:: Records supplied ::

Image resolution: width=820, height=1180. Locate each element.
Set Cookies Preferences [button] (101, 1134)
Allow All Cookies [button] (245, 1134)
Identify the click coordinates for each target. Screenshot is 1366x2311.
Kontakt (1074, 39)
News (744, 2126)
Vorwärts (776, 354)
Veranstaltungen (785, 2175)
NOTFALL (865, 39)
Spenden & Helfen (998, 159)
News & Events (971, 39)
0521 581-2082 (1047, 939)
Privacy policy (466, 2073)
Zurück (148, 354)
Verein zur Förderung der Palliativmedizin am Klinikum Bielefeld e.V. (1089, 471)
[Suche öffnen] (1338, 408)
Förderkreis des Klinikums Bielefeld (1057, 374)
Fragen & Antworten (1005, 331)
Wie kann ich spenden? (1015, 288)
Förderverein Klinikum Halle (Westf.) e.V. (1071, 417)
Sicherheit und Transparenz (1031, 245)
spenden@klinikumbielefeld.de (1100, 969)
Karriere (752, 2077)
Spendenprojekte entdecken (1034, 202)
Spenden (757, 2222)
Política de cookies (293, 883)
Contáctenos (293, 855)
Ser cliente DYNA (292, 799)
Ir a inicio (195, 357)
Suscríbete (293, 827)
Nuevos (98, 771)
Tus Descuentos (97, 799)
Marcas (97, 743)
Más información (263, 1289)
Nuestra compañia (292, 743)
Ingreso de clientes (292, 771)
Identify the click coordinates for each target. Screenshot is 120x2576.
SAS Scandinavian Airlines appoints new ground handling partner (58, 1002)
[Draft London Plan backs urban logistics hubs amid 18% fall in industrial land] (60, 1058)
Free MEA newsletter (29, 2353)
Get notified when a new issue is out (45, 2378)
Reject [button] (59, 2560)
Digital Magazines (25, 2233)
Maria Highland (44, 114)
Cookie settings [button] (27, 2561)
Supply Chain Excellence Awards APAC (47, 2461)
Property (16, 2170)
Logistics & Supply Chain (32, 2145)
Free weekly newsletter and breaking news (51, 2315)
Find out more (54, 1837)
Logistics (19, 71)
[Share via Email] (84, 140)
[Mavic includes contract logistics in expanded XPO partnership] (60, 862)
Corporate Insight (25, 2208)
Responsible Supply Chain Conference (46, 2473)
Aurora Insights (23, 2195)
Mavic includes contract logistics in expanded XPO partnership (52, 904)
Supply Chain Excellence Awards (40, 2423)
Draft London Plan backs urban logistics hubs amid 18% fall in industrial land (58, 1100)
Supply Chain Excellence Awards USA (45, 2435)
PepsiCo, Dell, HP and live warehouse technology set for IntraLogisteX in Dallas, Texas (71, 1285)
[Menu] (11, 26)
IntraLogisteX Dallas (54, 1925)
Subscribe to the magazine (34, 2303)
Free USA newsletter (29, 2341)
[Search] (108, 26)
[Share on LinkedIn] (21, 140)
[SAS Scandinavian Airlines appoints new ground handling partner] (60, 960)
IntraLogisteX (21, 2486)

:::

Make sure that every entry above is copied out exactly as it stands.

Image resolution: width=820, height=1180. Locate each element.
Set Cookies Preferences [button] (101, 1134)
Allow All Cookies [button] (245, 1134)
Identify the click coordinates for each target. Screenshot is 1366x2311.
Kontakt (1074, 39)
News (744, 2126)
Vorwärts (776, 354)
Veranstaltungen (785, 2175)
NOTFALL (865, 39)
Spenden & Helfen (998, 159)
News & Events (971, 39)
0521 581-2082 (1047, 939)
Privacy policy (466, 2073)
Zurück (148, 354)
Verein zur Förderung der Palliativmedizin am Klinikum Bielefeld e.V. (1089, 471)
[Suche öffnen] (1338, 408)
Förderkreis des Klinikums Bielefeld (1057, 374)
Fragen & Antworten (1005, 331)
Wie kann ich spenden? (1015, 288)
Förderverein Klinikum Halle (Westf.) e.V. (1071, 417)
Sicherheit und Transparenz (1031, 245)
spenden@klinikumbielefeld.de (1100, 969)
Karriere (752, 2077)
Spendenprojekte entdecken (1034, 202)
Spenden (757, 2222)
Política de cookies (293, 883)
Contáctenos (293, 855)
Ser cliente DYNA (292, 799)
Ir a inicio (195, 357)
Suscríbete (293, 827)
Nuevos (98, 771)
Tus Descuentos (97, 799)
Marcas (97, 743)
Más información (263, 1289)
Nuestra compañia (292, 743)
Ingreso de clientes (292, 771)
Identify the click coordinates for each target. Screenshot is 120x2576.
SAS Scandinavian Airlines appoints new ground handling partner (58, 1002)
[Draft London Plan backs urban logistics hubs amid 18% fall in industrial land] (60, 1058)
Free MEA newsletter (29, 2353)
Get notified when a new issue is out (45, 2378)
Reject [button] (59, 2560)
Digital Magazines (25, 2233)
Maria Highland (44, 114)
Cookie settings [button] (27, 2561)
Supply Chain Excellence Awards APAC (47, 2461)
Property (16, 2170)
Logistics & Supply Chain (32, 2145)
Free weekly newsletter and breaking news (51, 2315)
Find out more (54, 1837)
Logistics (19, 71)
[Share via Email] (84, 140)
[Mavic includes contract logistics in expanded XPO partnership] (60, 862)
Corporate Insight (25, 2208)
Responsible Supply Chain Conference (46, 2473)
Aurora Insights (23, 2195)
Mavic includes contract logistics in expanded XPO partnership (52, 904)
Supply Chain Excellence Awards (40, 2423)
Draft London Plan backs urban logistics hubs amid 18% fall in industrial land (58, 1100)
Supply Chain Excellence Awards USA (45, 2435)
PepsiCo, Dell, HP and live warehouse technology set for IntraLogisteX in Dallas, Texas (71, 1285)
[Menu] (11, 26)
IntraLogisteX Dallas (54, 1925)
Subscribe to the magazine (34, 2303)
Free USA newsletter (29, 2341)
[Search] (108, 26)
[Share on LinkedIn] (21, 140)
[SAS Scandinavian Airlines appoints new ground handling partner] (60, 960)
IntraLogisteX (21, 2486)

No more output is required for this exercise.